Each line that contains the word "pencil" is to be copied from the records below.

==============================

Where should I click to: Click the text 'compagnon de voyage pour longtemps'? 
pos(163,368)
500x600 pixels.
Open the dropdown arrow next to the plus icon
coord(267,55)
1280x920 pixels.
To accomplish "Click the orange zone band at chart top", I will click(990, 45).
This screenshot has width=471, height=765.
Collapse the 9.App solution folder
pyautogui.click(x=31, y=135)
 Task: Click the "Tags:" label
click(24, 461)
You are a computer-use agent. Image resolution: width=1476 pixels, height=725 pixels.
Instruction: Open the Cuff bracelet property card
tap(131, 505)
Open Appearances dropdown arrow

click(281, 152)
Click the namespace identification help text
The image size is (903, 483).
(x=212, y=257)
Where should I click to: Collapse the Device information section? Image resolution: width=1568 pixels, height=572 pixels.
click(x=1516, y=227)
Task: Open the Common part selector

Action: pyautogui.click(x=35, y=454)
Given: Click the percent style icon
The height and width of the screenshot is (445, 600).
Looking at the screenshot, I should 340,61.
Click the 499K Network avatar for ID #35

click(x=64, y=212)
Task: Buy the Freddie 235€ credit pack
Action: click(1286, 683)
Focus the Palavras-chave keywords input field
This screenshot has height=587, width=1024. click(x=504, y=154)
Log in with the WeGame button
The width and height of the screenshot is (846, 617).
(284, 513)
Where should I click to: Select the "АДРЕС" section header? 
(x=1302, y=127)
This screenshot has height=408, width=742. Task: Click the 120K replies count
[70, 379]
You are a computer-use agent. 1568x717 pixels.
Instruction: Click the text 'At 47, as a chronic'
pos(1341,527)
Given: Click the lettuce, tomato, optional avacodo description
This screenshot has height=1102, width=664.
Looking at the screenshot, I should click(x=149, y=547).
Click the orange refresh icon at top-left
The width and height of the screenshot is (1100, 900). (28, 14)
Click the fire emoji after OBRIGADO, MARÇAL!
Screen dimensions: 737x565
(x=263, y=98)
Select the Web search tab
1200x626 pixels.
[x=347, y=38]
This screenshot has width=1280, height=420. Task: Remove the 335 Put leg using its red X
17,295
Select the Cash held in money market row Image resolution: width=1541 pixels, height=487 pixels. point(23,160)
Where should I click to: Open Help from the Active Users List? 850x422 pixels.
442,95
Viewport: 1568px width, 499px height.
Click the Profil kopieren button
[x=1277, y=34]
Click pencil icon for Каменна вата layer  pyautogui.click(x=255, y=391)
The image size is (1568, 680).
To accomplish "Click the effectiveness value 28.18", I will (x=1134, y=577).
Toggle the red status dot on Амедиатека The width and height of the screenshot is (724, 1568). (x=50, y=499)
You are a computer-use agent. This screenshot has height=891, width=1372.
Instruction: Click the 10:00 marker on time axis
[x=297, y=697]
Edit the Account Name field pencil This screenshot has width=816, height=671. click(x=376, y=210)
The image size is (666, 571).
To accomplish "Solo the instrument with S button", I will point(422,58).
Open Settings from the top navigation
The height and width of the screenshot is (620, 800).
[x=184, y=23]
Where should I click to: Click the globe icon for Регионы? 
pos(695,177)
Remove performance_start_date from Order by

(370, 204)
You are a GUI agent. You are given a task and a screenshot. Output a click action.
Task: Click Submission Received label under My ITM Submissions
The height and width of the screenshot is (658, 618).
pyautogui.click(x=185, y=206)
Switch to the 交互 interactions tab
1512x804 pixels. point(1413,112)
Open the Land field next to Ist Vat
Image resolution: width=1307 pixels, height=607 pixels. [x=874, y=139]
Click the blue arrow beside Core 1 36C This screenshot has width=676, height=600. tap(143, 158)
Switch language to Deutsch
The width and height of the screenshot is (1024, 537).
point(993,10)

==============================

__YOUR RESPONSE__:
Click pencil icon for Каменна вата layer  pyautogui.click(x=255, y=391)
Edit the Account Name field pencil This screenshot has width=816, height=671. click(x=376, y=210)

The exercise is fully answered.